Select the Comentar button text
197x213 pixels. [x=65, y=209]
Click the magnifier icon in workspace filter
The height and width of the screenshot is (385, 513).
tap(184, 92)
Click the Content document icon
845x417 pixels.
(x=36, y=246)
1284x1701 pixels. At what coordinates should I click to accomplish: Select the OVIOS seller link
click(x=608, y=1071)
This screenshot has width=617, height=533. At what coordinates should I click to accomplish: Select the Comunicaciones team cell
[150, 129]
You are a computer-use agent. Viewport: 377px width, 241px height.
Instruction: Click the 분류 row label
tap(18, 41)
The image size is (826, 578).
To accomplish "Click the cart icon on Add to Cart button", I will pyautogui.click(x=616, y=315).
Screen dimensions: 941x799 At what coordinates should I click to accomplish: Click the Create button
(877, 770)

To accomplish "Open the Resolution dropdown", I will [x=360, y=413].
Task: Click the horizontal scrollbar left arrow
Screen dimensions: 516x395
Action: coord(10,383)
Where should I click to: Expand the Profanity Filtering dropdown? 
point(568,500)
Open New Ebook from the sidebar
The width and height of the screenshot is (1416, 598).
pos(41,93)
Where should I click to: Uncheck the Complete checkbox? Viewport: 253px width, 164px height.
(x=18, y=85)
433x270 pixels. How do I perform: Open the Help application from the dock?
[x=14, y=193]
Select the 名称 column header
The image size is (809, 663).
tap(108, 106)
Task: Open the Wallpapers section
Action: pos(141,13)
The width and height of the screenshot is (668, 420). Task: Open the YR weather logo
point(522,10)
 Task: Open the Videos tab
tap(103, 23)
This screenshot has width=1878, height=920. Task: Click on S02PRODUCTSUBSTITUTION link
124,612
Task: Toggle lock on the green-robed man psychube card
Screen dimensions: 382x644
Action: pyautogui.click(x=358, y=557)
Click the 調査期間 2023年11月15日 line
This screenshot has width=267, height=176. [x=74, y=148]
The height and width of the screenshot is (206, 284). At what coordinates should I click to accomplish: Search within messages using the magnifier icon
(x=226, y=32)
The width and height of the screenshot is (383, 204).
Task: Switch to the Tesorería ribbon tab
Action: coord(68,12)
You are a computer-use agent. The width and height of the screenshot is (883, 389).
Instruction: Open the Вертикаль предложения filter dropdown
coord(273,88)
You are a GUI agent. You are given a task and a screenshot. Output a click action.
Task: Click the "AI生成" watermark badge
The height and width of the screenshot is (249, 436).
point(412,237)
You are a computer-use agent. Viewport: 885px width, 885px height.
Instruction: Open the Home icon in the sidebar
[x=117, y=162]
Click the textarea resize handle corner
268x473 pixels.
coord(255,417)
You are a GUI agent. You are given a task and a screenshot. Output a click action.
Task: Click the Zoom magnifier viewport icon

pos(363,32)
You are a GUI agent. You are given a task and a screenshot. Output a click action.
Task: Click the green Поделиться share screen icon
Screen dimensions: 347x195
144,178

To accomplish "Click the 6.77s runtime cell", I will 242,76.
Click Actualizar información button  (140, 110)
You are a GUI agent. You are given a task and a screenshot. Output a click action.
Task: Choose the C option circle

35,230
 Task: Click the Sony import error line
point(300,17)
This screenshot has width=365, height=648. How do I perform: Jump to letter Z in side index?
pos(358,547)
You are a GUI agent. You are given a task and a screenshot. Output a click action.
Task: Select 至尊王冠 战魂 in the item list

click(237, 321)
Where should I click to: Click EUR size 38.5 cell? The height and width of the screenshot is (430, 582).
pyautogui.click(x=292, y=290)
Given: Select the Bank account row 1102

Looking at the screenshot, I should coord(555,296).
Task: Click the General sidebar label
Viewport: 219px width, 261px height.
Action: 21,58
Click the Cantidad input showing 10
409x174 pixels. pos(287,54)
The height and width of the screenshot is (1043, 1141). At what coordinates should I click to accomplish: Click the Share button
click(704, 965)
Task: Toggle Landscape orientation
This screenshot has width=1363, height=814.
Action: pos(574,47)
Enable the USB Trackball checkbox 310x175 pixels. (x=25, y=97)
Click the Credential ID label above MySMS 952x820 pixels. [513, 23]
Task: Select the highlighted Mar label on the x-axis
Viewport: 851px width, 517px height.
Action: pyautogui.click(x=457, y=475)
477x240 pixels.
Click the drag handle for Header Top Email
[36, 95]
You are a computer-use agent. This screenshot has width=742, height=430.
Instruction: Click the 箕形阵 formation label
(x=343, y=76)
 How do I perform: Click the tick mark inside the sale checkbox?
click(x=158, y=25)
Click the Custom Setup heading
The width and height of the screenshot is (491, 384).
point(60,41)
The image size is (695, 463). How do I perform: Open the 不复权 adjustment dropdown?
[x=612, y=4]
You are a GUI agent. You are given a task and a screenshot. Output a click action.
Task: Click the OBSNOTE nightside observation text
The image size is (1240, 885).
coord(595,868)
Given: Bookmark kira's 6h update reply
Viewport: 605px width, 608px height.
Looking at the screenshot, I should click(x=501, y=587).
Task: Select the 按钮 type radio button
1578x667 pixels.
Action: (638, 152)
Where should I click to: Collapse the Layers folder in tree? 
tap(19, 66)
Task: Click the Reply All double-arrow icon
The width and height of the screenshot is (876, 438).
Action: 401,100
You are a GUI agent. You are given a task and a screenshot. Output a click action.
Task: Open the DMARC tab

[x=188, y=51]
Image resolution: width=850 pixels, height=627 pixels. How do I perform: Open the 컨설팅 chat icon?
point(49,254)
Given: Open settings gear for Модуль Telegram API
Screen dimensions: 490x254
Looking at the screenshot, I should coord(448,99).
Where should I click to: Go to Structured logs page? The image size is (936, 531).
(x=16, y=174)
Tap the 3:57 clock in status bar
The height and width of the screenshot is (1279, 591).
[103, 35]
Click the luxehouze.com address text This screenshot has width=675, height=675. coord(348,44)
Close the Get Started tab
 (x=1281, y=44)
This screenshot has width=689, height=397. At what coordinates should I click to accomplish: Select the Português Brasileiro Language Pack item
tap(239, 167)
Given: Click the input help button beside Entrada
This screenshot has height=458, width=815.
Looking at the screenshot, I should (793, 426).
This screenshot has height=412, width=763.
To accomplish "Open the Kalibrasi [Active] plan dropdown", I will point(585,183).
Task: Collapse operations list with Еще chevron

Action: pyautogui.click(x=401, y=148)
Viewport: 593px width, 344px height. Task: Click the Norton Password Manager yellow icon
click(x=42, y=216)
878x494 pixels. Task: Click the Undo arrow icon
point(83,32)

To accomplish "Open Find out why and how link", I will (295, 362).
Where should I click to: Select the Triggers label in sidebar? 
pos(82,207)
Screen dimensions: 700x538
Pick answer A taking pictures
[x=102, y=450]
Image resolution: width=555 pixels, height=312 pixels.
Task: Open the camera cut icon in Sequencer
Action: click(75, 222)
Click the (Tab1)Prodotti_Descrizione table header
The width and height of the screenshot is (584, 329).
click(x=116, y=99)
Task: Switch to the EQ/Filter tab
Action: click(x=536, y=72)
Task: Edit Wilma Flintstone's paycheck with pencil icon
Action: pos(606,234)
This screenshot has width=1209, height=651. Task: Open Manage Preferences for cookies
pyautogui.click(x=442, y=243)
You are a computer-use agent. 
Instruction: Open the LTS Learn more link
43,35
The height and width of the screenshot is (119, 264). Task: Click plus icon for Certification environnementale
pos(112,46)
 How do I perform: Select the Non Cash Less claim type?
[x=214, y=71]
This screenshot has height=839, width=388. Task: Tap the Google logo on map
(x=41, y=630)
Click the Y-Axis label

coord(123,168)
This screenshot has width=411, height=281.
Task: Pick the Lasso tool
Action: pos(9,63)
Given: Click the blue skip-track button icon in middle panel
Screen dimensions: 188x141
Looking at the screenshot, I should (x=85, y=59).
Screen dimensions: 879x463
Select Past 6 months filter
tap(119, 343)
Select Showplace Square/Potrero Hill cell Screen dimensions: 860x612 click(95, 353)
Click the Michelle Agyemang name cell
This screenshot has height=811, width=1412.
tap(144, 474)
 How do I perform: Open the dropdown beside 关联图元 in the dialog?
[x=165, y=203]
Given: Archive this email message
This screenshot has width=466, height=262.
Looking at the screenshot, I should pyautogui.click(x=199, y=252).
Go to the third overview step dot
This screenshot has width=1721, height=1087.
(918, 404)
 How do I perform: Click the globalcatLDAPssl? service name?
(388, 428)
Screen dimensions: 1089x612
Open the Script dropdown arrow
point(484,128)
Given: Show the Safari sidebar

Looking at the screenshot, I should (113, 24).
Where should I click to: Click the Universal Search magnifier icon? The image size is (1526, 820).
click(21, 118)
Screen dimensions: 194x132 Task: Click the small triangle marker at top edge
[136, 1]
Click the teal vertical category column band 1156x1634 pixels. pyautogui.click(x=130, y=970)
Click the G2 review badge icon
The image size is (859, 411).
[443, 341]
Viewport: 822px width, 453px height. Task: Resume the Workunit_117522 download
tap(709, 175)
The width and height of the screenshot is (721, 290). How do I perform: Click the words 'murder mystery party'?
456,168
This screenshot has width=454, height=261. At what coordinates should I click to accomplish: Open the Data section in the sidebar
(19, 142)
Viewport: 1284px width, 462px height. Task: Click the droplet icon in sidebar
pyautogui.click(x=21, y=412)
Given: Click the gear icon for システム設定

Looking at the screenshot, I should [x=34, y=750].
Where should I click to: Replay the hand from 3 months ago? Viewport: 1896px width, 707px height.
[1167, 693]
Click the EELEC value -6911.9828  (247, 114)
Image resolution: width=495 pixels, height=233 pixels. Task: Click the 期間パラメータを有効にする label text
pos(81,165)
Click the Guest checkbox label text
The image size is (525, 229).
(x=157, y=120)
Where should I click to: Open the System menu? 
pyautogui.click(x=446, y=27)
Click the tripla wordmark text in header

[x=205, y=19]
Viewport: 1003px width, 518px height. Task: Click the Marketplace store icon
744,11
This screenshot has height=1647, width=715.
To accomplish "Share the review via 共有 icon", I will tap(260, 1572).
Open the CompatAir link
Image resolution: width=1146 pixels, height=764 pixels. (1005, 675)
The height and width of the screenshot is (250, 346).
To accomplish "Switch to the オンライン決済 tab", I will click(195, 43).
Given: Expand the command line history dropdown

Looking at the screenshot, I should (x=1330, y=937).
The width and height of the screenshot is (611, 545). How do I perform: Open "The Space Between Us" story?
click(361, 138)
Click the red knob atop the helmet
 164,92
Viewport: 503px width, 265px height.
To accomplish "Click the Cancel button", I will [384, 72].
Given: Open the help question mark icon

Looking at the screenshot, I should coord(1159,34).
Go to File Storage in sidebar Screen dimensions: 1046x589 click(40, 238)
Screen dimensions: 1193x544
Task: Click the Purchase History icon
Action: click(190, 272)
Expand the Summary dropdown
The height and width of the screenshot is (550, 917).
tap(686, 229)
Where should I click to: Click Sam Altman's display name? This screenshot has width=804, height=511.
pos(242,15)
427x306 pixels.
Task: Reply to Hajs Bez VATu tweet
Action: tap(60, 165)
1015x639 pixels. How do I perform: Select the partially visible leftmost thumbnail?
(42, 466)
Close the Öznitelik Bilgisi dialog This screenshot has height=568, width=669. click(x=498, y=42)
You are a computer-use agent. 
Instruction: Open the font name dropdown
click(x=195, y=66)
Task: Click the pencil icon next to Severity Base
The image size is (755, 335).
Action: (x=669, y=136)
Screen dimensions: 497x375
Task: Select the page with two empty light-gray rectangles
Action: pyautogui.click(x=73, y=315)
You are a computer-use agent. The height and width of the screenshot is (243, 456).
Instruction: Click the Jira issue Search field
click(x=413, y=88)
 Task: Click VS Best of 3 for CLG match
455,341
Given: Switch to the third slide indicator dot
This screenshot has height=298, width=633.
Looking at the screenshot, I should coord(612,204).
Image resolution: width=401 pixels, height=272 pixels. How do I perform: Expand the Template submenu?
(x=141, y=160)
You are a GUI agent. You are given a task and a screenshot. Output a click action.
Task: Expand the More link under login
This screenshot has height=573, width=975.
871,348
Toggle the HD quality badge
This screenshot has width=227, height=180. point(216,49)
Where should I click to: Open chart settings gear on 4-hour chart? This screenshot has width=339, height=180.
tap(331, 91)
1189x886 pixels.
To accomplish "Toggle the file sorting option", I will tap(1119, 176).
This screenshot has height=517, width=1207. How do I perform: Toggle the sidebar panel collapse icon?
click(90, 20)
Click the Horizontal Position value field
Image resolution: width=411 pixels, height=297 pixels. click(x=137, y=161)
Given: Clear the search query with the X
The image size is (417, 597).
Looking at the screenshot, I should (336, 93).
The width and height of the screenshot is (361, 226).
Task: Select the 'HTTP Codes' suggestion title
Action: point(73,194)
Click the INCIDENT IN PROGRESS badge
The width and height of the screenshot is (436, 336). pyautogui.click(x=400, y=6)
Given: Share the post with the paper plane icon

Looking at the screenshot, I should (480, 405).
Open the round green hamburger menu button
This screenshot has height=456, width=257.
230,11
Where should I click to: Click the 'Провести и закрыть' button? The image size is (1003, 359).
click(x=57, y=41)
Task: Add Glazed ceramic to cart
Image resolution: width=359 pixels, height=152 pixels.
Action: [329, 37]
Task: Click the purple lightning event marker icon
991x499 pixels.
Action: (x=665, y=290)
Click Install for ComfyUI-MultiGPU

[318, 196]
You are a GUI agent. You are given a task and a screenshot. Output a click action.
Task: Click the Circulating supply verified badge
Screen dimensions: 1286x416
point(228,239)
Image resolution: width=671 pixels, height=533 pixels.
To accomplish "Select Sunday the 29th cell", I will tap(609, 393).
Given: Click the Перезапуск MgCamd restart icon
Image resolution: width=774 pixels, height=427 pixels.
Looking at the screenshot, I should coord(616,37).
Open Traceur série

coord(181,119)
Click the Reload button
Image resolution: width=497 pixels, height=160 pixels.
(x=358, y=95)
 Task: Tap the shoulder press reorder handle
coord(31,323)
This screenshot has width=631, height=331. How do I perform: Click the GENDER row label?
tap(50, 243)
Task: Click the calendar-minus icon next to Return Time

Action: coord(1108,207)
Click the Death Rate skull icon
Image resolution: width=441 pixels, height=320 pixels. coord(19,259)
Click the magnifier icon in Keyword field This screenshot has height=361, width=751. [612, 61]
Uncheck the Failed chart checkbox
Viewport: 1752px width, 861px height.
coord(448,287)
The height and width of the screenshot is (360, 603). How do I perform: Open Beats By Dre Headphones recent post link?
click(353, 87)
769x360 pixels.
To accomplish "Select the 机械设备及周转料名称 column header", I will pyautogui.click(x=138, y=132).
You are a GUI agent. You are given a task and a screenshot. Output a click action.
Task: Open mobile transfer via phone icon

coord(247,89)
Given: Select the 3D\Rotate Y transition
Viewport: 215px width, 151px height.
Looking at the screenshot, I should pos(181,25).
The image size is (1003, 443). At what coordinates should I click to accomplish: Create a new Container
════════
Lines from the records above that hold "green" are the ones to list.

**Written answer:**
Task: Toggle lock on the green-robed man psychube card
Task: Click the green Поделиться share screen icon
Open the round green hamburger menu button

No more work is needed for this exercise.